Once you reach the line containing "Screen dimensions: 549x597" in the entries below, write out that line and each one after it down to the line containing "Given: Click clock icon in the 10:00 field", exactly and with nothing added.
Top of Supplied data
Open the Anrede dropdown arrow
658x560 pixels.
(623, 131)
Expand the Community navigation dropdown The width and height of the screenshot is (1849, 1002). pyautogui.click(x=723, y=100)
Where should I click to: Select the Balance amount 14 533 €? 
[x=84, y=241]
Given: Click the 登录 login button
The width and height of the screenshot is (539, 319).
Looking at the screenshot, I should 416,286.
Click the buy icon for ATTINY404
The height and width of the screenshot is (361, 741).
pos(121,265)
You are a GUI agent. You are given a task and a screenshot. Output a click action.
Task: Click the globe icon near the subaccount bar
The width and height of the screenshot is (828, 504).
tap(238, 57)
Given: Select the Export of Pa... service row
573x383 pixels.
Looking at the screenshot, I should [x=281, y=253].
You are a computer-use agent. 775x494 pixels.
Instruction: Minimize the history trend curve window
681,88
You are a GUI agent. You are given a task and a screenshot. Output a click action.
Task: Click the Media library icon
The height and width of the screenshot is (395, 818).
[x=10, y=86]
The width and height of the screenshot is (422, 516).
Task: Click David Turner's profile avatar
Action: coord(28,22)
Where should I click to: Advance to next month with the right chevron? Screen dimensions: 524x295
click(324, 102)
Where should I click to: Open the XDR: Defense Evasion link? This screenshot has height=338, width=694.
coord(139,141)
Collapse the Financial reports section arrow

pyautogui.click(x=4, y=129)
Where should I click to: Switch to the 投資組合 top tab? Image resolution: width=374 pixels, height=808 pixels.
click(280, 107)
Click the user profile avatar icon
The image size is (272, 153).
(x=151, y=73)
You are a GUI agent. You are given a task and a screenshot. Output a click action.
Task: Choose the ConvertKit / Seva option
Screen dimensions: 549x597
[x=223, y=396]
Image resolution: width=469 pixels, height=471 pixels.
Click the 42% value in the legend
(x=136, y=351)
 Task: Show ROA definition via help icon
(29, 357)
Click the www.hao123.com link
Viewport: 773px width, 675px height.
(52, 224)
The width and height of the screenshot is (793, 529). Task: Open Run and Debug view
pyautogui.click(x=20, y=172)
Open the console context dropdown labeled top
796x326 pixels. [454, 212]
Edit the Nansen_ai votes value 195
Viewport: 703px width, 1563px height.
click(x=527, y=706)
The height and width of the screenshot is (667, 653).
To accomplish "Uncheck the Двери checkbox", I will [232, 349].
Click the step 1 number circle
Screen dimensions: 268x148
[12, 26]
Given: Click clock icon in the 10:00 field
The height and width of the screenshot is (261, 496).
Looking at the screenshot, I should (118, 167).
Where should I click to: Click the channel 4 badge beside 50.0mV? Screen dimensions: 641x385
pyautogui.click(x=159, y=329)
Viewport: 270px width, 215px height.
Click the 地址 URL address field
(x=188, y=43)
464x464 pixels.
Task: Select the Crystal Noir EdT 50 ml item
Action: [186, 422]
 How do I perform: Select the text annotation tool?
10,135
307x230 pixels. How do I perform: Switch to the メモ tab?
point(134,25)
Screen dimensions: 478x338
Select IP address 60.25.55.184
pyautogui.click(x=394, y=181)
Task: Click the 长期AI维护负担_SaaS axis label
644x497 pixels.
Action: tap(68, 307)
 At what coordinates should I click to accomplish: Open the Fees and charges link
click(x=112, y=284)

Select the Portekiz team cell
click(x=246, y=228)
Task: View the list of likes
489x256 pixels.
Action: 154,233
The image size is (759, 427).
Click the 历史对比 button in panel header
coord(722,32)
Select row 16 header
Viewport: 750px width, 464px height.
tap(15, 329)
Bottom of Supplied data
→ **Exercise solution**
Screen dimensions: 549x597
[x=223, y=396]
Image resolution: width=469 pixels, height=471 pixels.
Click the 42% value in the legend
(x=136, y=351)
 Task: Show ROA definition via help icon
(29, 357)
Click the www.hao123.com link
Viewport: 773px width, 675px height.
(52, 224)
The width and height of the screenshot is (793, 529). Task: Open Run and Debug view
pyautogui.click(x=20, y=172)
Open the console context dropdown labeled top
796x326 pixels. [454, 212]
Edit the Nansen_ai votes value 195
Viewport: 703px width, 1563px height.
click(x=527, y=706)
The height and width of the screenshot is (667, 653).
To accomplish "Uncheck the Двери checkbox", I will [232, 349].
Click the step 1 number circle
Screen dimensions: 268x148
[12, 26]
Given: Click clock icon in the 10:00 field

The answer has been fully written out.